Hacker News

From unit tests to whole universe tests (with will wilson of antithesis) [video]

34 points by zdw 3 days ago | 19 comments

I found helpful this explanation of what Antithesis isn't:

> Property-based testing vs. Antithesis

> Property-based testing (PBT) uses random inputs to check individual data structures, procedures, or occasionally whole programs for high-level invariants or properties. Property-based testing has much in common with fuzzing—the main differences are heritage (PBT comes from the functional programming world, while fuzzing comes from the security/systems programming world) and focus (program functionality vs. security issues). Like fuzzing, PBT is generally only applicable to self-contained libraries and processes.

> Antithesis is analogous to applying PBT to an entire interacting software system—including systems that are concurrent, stateful, and interactive. Antithesis can randomly vary the inputs to a software program, and also the environment within which it runs. Like a PBT system, Antithesis is designed to check high-level properties and invariants of the system under test, but it can do so with many more types of software.

**INFORMATION GIVEN**
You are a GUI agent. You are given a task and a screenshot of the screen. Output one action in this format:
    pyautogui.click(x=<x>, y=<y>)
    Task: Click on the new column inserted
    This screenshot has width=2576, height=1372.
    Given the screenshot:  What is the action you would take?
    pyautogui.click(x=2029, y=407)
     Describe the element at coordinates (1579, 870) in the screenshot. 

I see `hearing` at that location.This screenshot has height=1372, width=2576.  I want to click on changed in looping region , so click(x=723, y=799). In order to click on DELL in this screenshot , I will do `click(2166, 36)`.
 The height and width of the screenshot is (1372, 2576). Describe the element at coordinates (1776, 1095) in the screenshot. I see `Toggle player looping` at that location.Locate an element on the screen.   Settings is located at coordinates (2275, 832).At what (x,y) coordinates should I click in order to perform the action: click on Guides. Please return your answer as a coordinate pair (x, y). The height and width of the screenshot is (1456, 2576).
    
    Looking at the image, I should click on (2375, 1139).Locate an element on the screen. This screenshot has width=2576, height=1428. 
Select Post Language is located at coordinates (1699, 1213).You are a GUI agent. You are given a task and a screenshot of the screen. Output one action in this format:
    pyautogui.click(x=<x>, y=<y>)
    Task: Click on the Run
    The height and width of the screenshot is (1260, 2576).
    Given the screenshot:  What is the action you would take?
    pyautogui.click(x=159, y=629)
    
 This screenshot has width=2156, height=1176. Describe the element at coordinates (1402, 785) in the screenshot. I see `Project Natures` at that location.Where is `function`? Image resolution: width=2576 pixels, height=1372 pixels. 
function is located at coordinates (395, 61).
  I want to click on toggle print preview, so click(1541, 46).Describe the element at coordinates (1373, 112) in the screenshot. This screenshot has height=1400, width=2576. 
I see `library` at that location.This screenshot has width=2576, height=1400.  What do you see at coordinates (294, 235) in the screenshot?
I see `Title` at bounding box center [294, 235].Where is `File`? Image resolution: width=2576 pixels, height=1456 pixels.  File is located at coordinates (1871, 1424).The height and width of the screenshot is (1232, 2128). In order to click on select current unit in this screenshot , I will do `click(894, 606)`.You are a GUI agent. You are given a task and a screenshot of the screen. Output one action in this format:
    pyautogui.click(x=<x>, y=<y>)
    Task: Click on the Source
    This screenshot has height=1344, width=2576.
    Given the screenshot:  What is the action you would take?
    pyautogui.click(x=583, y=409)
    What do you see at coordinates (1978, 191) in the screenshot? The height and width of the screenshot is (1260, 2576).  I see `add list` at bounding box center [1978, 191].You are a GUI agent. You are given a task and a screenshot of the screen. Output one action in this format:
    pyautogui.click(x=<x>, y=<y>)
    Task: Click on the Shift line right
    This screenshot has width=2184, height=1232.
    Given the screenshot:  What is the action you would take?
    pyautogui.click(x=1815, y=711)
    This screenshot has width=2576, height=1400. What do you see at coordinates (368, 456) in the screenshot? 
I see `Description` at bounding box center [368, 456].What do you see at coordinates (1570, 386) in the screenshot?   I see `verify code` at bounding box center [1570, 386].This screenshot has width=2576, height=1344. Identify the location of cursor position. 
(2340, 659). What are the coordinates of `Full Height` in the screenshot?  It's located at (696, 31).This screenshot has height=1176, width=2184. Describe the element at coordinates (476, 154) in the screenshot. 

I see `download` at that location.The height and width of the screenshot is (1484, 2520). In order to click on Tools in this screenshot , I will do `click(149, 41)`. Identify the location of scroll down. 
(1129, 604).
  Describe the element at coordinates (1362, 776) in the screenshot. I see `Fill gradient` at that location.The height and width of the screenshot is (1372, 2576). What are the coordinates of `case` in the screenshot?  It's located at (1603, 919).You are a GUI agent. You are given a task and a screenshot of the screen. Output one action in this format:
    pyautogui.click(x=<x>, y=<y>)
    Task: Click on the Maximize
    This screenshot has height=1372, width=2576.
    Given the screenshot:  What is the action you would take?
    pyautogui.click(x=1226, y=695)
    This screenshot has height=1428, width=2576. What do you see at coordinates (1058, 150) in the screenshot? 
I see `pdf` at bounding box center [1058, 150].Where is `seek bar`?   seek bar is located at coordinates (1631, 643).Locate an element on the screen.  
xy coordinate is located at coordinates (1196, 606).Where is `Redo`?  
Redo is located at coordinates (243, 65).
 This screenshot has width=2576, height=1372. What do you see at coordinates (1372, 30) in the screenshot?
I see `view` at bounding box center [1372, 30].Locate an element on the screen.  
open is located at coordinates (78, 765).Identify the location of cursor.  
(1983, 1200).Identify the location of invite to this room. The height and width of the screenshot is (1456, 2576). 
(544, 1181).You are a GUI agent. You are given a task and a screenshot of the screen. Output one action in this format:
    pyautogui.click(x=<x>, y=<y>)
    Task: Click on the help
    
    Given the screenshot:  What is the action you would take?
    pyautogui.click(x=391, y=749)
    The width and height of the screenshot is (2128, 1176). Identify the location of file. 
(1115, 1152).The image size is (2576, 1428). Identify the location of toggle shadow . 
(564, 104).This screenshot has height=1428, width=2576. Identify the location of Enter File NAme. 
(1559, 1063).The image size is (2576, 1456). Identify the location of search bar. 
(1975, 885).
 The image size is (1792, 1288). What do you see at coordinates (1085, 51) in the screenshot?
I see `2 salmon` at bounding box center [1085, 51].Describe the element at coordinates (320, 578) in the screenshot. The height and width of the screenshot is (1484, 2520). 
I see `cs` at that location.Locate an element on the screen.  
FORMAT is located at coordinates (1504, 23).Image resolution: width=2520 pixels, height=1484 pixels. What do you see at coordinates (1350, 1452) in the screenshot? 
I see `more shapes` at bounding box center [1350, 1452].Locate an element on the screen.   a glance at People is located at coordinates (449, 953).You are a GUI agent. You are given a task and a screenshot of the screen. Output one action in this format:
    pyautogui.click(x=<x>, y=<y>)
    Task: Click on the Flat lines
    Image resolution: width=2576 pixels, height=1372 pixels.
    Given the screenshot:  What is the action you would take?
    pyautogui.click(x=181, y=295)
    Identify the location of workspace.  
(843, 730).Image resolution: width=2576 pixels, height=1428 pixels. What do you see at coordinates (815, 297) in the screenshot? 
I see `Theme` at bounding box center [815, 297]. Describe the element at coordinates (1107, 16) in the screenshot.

**WORK TO COMPLETE**
Write out the passage of the Antithesis thread word for word, starting with "From unit tests" and going on through "libraries and processes.". The records stand apart from the Antithesis thread and are separate material.

**WRITTEN SOLUTION**
From unit tests to whole universe tests (with will wilson of antithesis) [video]

34 points by zdw 3 days ago | 19 comments

I found helpful this explanation of what Antithesis isn't:

> Property-based testing vs. Antithesis

> Property-based testing (PBT) uses random inputs to check individual data structures, procedures, or occasionally whole programs for high-level invariants or properties. Property-based testing has much in common with fuzzing—the main differences are heritage (PBT comes from the functional programming world, while fuzzing comes from the security/systems programming world) and focus (program functionality vs. security issues). Like fuzzing, PBT is generally only applicable to self-contained libraries and processes.